Task set:
[a] In the Step2 Momdays post, what is Sharon's job at Step2?
[b] Please sum up the Step2 Momdays post in two sentences.
[c] Write a continuation of the Step2 Momdays post, starting after its last sentence.

Document excerpt:
Ashley is expecting her first child in early September 2012 with her high-school sweetheart turned husband 3 years ago. Together they have a lab named Peak whom they adopted during a ski trip in Denver. She loves all things fashion and cannot wait to start shopping for her little one’s wardrobe. She is the Social Media Manager at Step2 and you may have recently communicated with her if you’ve chatted with Step2 on Facebook or Twitter.
Sure, we’re marketers, designers, sales women, but at the end of the day, we’re moms too. We tuck our children into bed, kiss the boo boos and hold them tight when they worry. We get excited for their first tooth, first step, first day of school, and first love. We’d drop everything at the blink of an eye to come be by their side.
Yes, we’re moms too.
Starting on April 2, Mondays are now Momdays. Every Monday, one Step2 mom will provide a glimpse into her life as a mother as a guest writer for the Step2 blog.
Meet the Moms
Meet Sara S. Sara is an on the go – down to earth Momma, married to a Marine and the mother of two get dirty wild and crazy, play in the mud boys. She loves Michael Jackson, dancing and spending time with her family. She is honored to be able to teach her little guys about the world around them, about kindness love and the human spirit. For fun, she loves to make jewelry, shop, ski and spend time outdoors getting dirty with her boys. Sara is a Sr. Product Manager at Step2.
Meet Ashley. Ashley is expecting her first child in early September 2012 with her high-school sweetheart turned husband 3 years ago. Together they have a lab named Peak whom they adopted during a ski trip in Denver. She loves all things fashion and cannot wait to start shopping for her little one’s wardrobe. She is the Social Media Manager at Step2 and you may have recently communicated with her if you’ve chatted with Step2 on Facebook or Twitter.
Meet Sharon. Sharon became a first time grandma in February of 2011 and had the pleasure of celebrating her granddaughter’s first birthday in San Francisco where she lives with her oldest son and his wife. Sharon welcomes the opportunity to spoil her granddaughter after having raised two boys. Sharon is an avid lover of the arts and has dabbled with oil painting and enjoys interior decorating as a hobby. She is the Customer Service Manager for Step2.

Data excerpts:
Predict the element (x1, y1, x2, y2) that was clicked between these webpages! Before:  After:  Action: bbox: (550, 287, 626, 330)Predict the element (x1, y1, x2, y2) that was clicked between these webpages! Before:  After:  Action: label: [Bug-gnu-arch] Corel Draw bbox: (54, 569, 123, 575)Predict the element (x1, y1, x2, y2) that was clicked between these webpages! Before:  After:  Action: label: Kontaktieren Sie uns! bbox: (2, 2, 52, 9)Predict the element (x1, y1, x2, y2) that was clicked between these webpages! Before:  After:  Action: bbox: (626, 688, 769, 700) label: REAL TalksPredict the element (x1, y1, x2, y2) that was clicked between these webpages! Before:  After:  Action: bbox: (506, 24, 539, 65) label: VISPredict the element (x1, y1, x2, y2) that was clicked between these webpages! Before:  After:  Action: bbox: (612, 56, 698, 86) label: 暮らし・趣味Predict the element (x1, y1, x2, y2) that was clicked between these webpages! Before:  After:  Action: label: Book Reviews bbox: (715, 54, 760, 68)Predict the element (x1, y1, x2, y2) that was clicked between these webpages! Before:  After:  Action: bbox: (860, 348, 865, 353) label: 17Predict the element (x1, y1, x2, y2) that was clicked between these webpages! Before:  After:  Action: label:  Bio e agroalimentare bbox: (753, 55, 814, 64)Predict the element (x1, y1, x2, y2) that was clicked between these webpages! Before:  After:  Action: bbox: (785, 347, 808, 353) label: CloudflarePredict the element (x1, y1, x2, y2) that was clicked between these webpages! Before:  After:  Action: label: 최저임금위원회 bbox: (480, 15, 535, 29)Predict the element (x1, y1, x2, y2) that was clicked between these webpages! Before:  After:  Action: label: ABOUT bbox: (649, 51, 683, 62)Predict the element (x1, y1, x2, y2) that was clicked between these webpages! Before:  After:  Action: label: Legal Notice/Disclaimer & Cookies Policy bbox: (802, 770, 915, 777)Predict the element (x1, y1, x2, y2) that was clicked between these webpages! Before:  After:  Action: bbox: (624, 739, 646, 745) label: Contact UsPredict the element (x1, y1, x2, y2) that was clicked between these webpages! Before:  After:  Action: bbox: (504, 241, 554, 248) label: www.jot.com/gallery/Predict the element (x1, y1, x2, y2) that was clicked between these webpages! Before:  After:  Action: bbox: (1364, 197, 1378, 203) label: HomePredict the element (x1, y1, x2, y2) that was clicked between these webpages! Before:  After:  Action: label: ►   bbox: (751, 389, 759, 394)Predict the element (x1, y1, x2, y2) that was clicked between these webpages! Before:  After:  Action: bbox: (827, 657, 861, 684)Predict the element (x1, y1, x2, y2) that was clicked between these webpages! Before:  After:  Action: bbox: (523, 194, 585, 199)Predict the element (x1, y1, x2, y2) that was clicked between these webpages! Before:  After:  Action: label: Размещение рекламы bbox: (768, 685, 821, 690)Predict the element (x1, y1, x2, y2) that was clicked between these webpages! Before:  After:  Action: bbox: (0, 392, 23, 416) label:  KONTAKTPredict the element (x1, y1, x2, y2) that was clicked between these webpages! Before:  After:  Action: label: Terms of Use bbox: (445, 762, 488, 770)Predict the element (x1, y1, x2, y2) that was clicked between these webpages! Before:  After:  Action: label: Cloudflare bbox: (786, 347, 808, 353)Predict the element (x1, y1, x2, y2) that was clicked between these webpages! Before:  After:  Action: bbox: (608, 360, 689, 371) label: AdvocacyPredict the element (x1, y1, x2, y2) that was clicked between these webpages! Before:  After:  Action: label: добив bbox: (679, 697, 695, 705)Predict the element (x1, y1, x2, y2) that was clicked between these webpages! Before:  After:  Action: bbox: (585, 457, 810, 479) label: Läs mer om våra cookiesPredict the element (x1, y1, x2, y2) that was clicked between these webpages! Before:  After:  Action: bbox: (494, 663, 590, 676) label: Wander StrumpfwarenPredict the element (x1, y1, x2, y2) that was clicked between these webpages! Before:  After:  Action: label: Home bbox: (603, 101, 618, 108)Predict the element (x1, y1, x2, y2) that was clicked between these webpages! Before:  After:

Numbered responses:
[a] She is the Customer Service Manager.

[b] The people at Step2 are marketers, designers and saleswomen, but they are also moms. Starting April 2, one Step2 mom will write a guest post for the Step2 blog every Monday, and the post introduces three of them: Sara, Ashley and Sharon.

[c]
Meet Tena. Tena and her best friend (and hubby) had their first child in July, 2011. Their little guy has a congenital heart defect and he is one tough little cookie; don’t ever think about calling him sick though – “his plumbing is just different.” Tena is an animal loving vegetarian and is excited to teach her son about compassion and the importance of volunteer work. She secretly hopes her son will be left handed like his momma. She is the Online Marketing Director for Step2.
Meet Tiffany. Tiffany is the mother of a curly haired six year old boy who wants to be Batman when he grows up! When she is not engaged in an intense light saber battle, watching Transformers (cartoons and movies), asking her child not to jump from the top step or being told, “you’re playing action figures the wrong way, mom” she contemplates how wonderful it would be if her child were a twin or triplet. Tiffany is the Human Resources Manager for Step2.
Meet Sara R. Sara is a mother of four. She has two daughters – Jamie age 35 and Taylor age 16 – and two sons – Justin age 20 and Christopher age 14. She is also a grandmother of one – Andrew age 3. She lives in Mantua, Ohio with her husband Bill. She has worked at Step2 for the past 12 years (before that she was a stay at home mom for 9 years). Sara is the Operations Manager for Step2 Direct internet sales.